=== Vorliegender Text ===
⁂

EM als Probelauf für Olympische Spiele?

Und das behutsame und erfolgreiche Vorgehen der Behörden zahle dann noch einmal ein auf die Marke, sagt Sauer. Einen noch größeren Beliebtheits-Zugewinn bescheinigt die UEFA Leipzig. "Wir sind sehr gelobt worden für unsere Organisation", ist EM-Botschafter Junhold auch am Ende des Jahres immer noch sehr zufrieden. "Ich glaube auch, dass wir einen großen Fußabdruck auf der Landkarte hinterlassen haben und diejenigen, die bei uns waren, positiv über die Stadt reden werden."
Das verbindet Junhold auch mit größeren Träumen für die Zukunft: "Anfragen aus dem Sportbereich haben wir viele und ich glaube, da traut man uns an Organisation alles zu." Alles heißt in dem Fall auch das Rennen um eine deutsche Olympiabewerbung, die der DOSB anstrebt. "Da hoffe ich, dass das nicht ohne Leipzig stattfinden wird."
"München hat nie ein Geheimnis draus gemacht", eröffnet Sportbürgermeisterin Verena Dietl quasi den olympischen Wahlkampf, auch sie sieht ihre Stadt durch die EM, aber auch durch andere Großereignisse wie NFL-Spiele oder die European Championships vor zwei Jahren gut vorbereitet. Die Fußball-EM in Deutschland, der Vorgeschmack auf mehr? Auf jeden Fall für Leipzigs EM-Botschafter Jörg Junhold: "Ein großartiges Ereignis, wenn sie so wollen, ein Geschenk fürs Image in der Zukunft."

⁂

=== Aufgabenstellung ===
Nennen Sie sämtliche Personen, die im Text über die Fußball-EM und eine mögliche Olympiabewerbung namentlich erwähnt werden.

=== Aufgeführte Zeilen ===
⁂

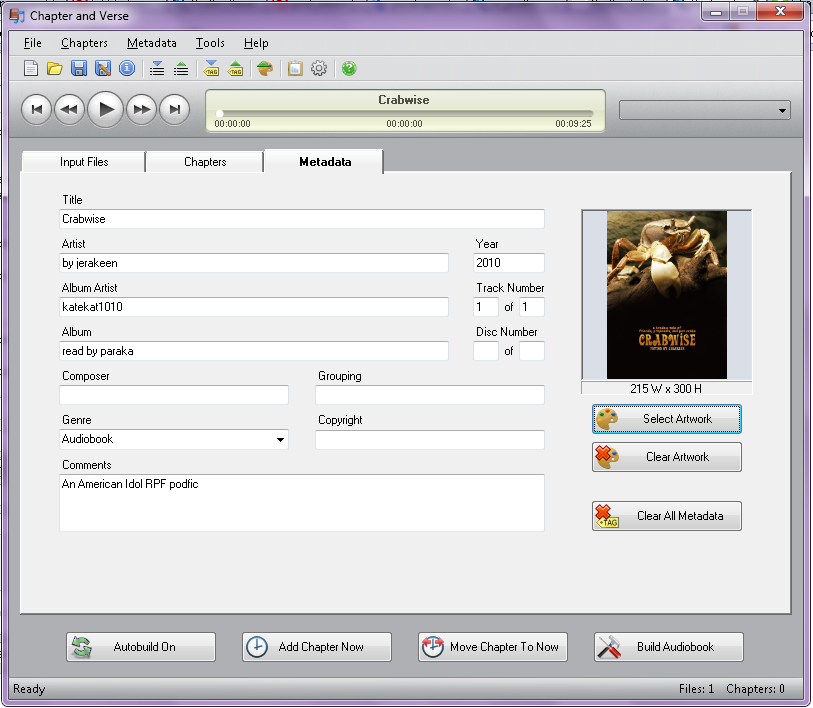Click the green help icon in toolbar
The height and width of the screenshot is (708, 813).
349,69
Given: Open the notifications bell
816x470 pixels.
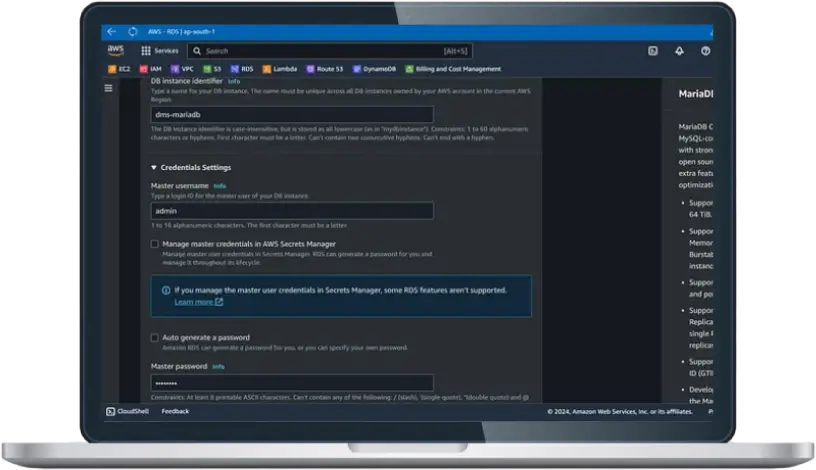Looking at the screenshot, I should point(679,50).
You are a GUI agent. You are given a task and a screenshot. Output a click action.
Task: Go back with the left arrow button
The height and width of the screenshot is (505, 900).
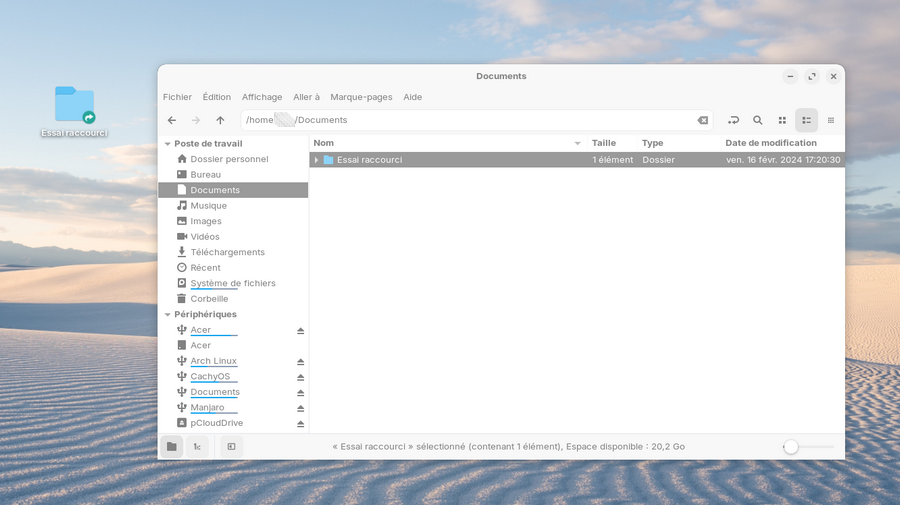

⁂

=== Lösung ===
- Sauer
- Jörg Junhold
- Verena Dietl